WHAT IS EXPECTED:
"You are a computer-use" appears in one line; retype that line and all lines following it through the end of the records, with nothing left out or added.

(Stored data)
- - - - - - -
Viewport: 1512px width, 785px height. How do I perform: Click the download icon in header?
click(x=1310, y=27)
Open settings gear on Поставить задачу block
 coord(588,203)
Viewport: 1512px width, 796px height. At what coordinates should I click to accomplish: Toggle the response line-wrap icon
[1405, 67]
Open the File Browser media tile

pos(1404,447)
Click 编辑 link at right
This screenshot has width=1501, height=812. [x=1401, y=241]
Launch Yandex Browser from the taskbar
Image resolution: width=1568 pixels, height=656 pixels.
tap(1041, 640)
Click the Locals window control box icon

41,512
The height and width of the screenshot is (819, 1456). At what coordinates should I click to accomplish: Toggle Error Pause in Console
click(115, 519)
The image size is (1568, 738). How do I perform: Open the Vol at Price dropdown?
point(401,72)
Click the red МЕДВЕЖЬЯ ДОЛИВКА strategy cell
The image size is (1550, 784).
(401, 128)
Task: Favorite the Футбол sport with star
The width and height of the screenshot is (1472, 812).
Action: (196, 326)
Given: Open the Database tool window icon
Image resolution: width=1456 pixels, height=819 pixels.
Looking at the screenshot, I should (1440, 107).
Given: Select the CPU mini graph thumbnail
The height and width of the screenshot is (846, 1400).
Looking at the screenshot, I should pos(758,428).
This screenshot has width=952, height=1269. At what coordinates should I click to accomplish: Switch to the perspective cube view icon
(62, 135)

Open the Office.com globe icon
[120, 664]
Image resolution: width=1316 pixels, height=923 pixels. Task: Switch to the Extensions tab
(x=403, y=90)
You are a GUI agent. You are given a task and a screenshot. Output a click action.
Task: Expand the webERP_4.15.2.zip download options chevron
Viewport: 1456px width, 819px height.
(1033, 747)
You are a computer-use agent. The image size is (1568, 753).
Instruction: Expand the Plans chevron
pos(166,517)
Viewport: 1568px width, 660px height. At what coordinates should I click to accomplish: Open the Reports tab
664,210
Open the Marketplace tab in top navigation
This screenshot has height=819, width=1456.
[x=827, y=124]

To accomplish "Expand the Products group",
- - - - - - -
PROBLEM SOLUTION:
You are a computer-use agent. The image size is (1568, 753).
Instruction: Expand the Plans chevron
pos(166,517)
Viewport: 1568px width, 660px height. At what coordinates should I click to accomplish: Open the Reports tab
664,210
Open the Marketplace tab in top navigation
This screenshot has height=819, width=1456.
[x=827, y=124]

To accomplish "Expand the Products group",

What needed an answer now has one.